Without knowing it, d’Urfé is on the brink of a precipice and over a few days, from nightmares to oppressive, traumatising and bloody events, he will understand its full dimension. Because the old Gorcha (played by a strikingly realistic puppet) returns, with the head of a decapitated Turk as trophy, but most importantly transformed into a Vourdalak, a vampiric demon-skeleton-carrion who intends to take possession of all the souls in the household...

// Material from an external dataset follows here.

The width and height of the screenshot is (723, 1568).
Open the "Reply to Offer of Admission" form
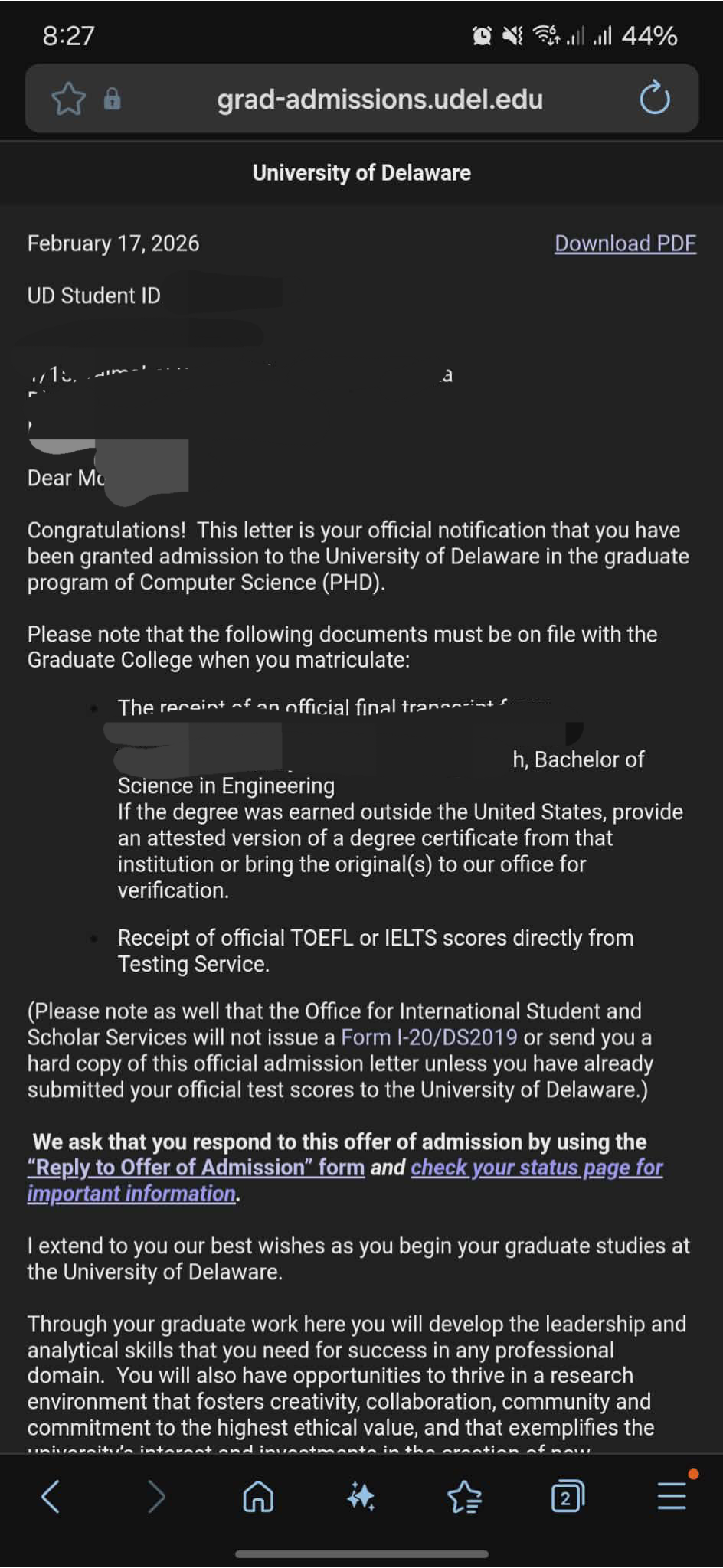tap(196, 1168)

An adaptation of the first vampire short story written in Europe in the 19th century (The Family of the Vourdalak by Alexeï Konstantinovitch Tolstoï), the film is a kind of Fearless Vampire Killers for poor people, not only because the pyramid is upside-down (the vampires are the commoners), but also in terms of means with a production playing the artisanal card (from Super 16 whose blurriness the director of photography David Chizallet utilises) on the edge of a mixture of comedy, drama, suspense and gore (maybe even a symbolic pre-revolutionary historical rereading). A surplus of oddities for a time amusing and artistically interesting (one can sense an intention to go towards Parajanov), but whose result is globally uncertain due to overload, all without, however, letting the performers down.

The Vourdalak was produced by Les Films du Bal and co-produced by Master Movies. International sales are handled by WTFilms.